*WORK TO BE COMPLETED:* Without including any pictures, retype exactly the lines from the top of the records through the line containing "Screen dimensions: 724x475", that final line included.

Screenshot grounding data
= Beginning of Section =

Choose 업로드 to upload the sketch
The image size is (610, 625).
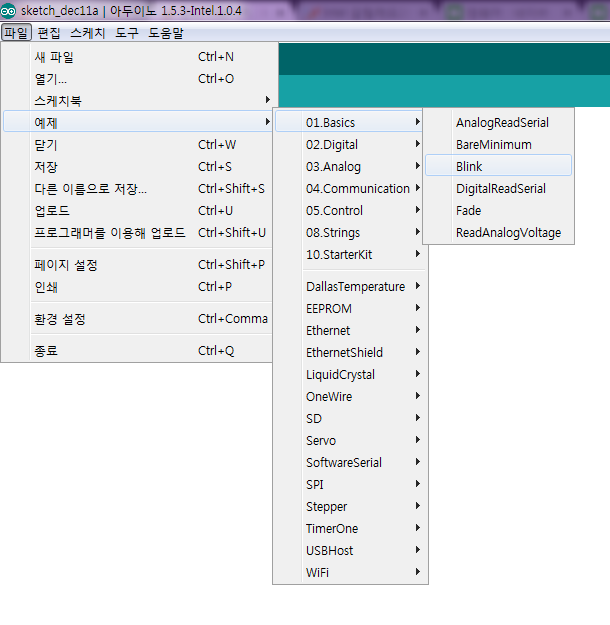tap(52, 211)
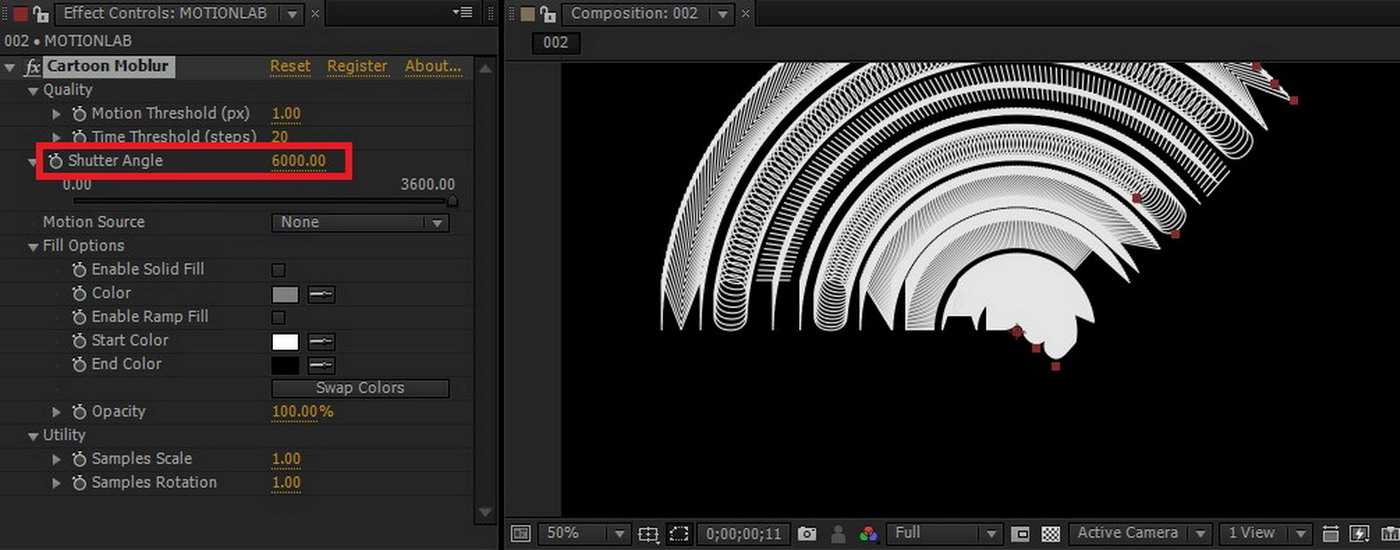This screenshot has width=1400, height=550.
Task: Click the Shutter Angle stopwatch icon
Action: [55, 161]
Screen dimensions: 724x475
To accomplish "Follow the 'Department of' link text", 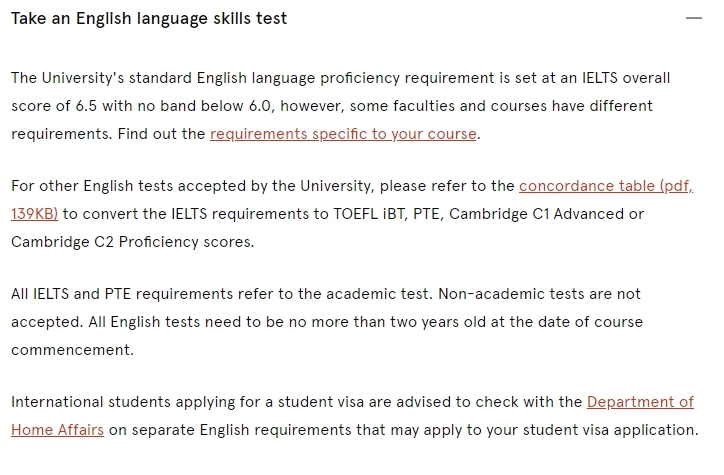I will [x=640, y=402].
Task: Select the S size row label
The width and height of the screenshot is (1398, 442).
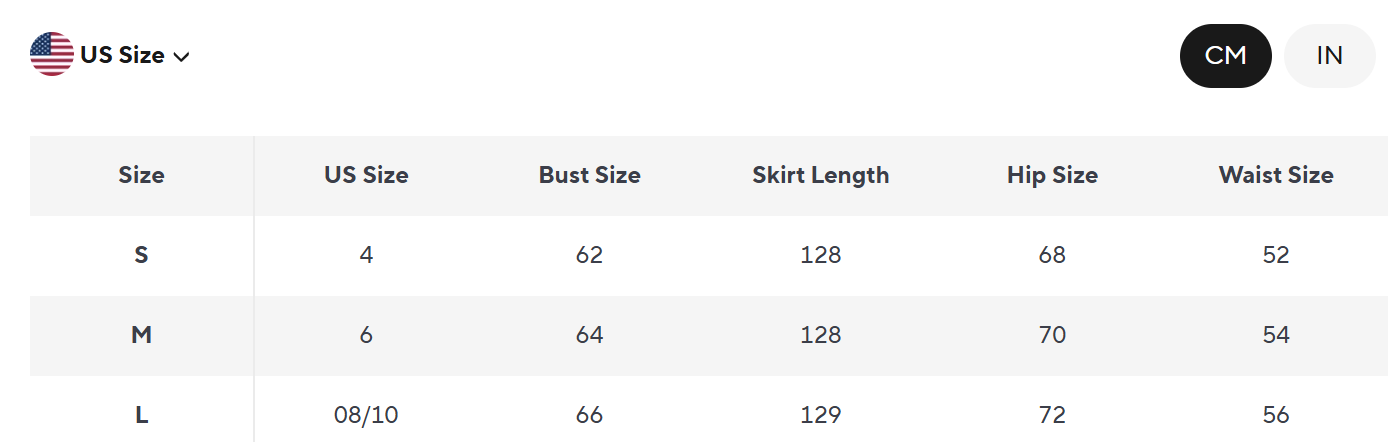Action: click(x=141, y=255)
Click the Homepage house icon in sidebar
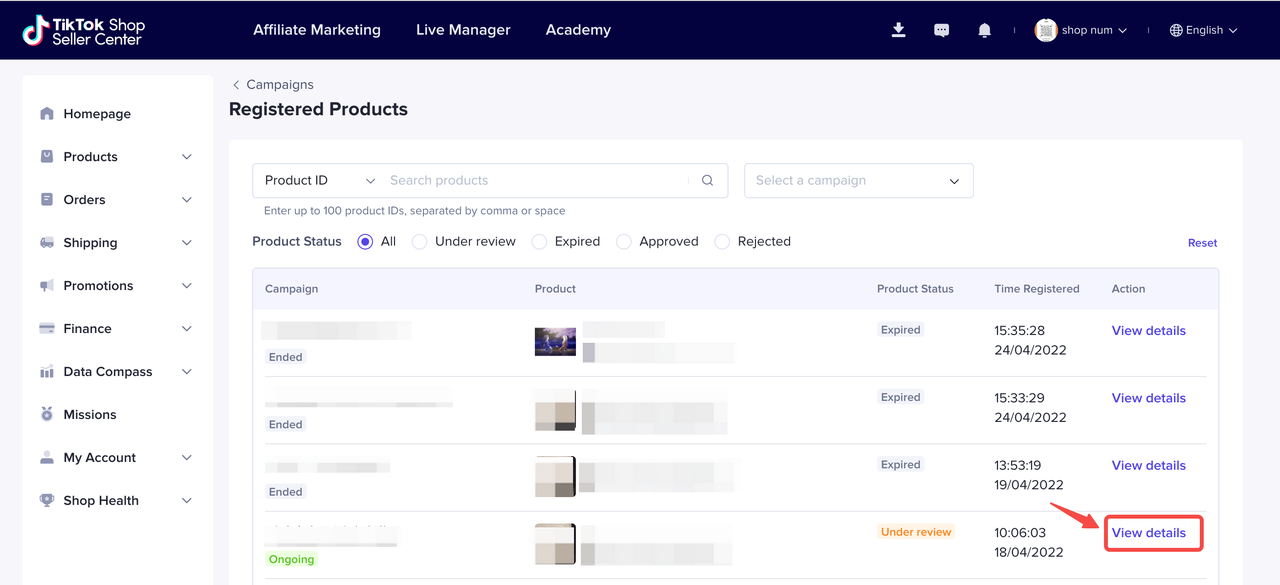The image size is (1280, 585). coord(47,114)
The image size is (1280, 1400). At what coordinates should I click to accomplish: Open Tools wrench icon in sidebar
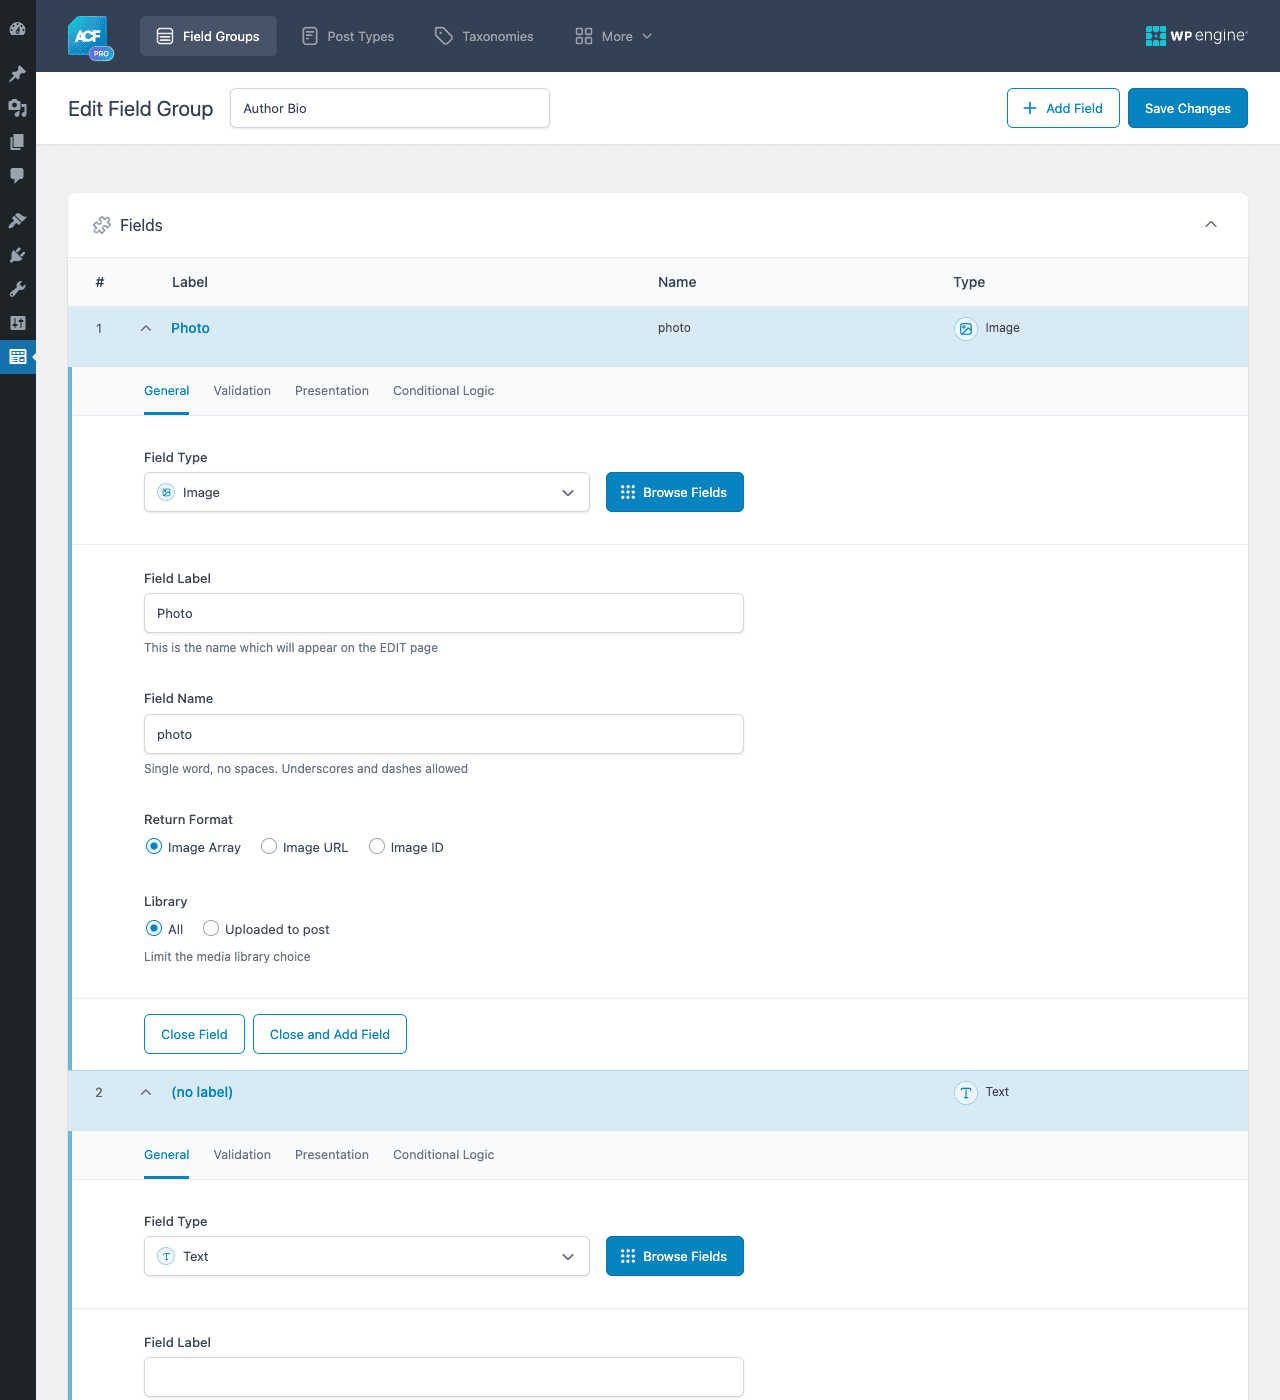coord(17,289)
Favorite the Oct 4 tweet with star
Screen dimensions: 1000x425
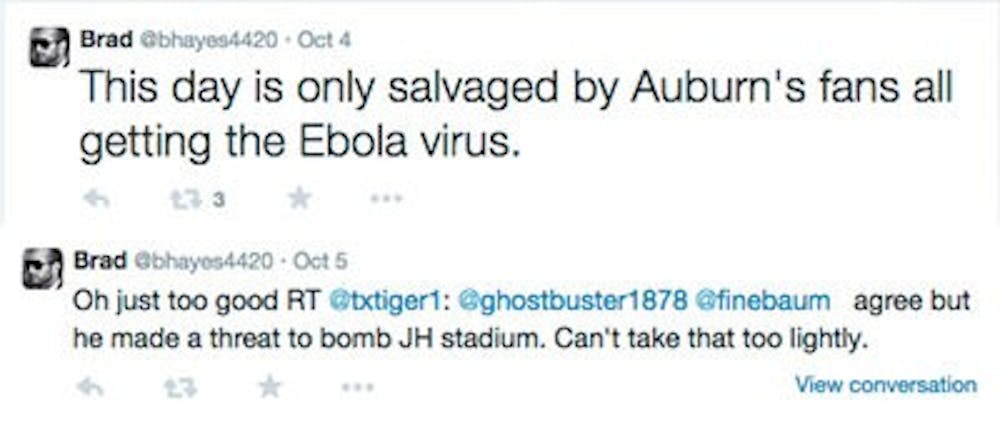coord(299,198)
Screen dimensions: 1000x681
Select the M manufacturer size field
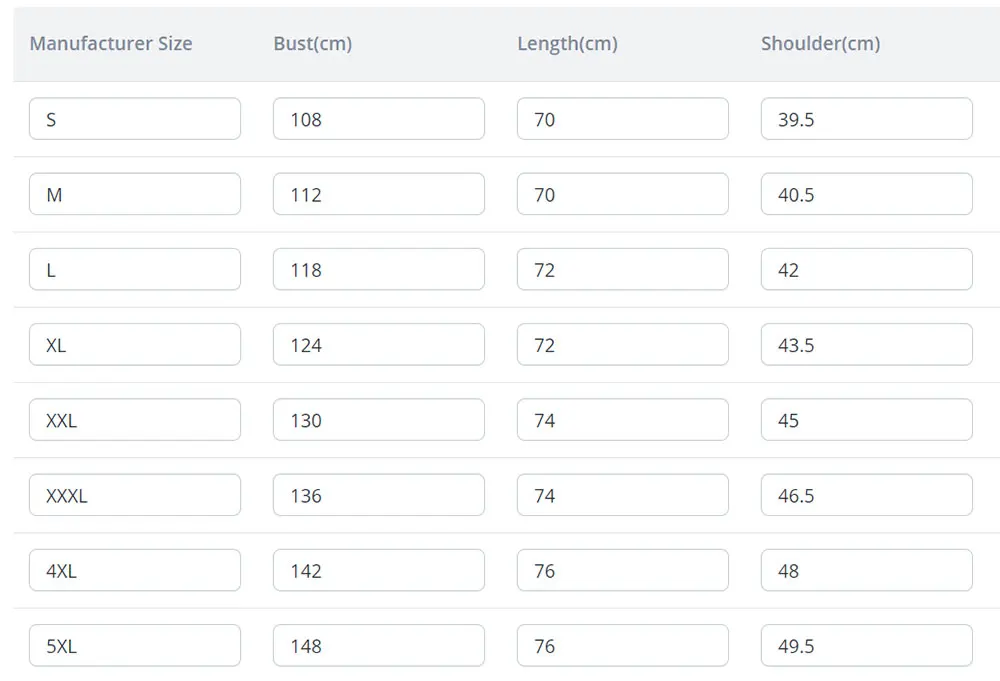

= End of Section =

*RESULT:*
Choose 업로드 to upload the sketch
The image size is (610, 625).
tap(52, 211)
This screenshot has width=1400, height=550.
Task: Click the Shutter Angle stopwatch icon
Action: [55, 161]
Screen dimensions: 724x475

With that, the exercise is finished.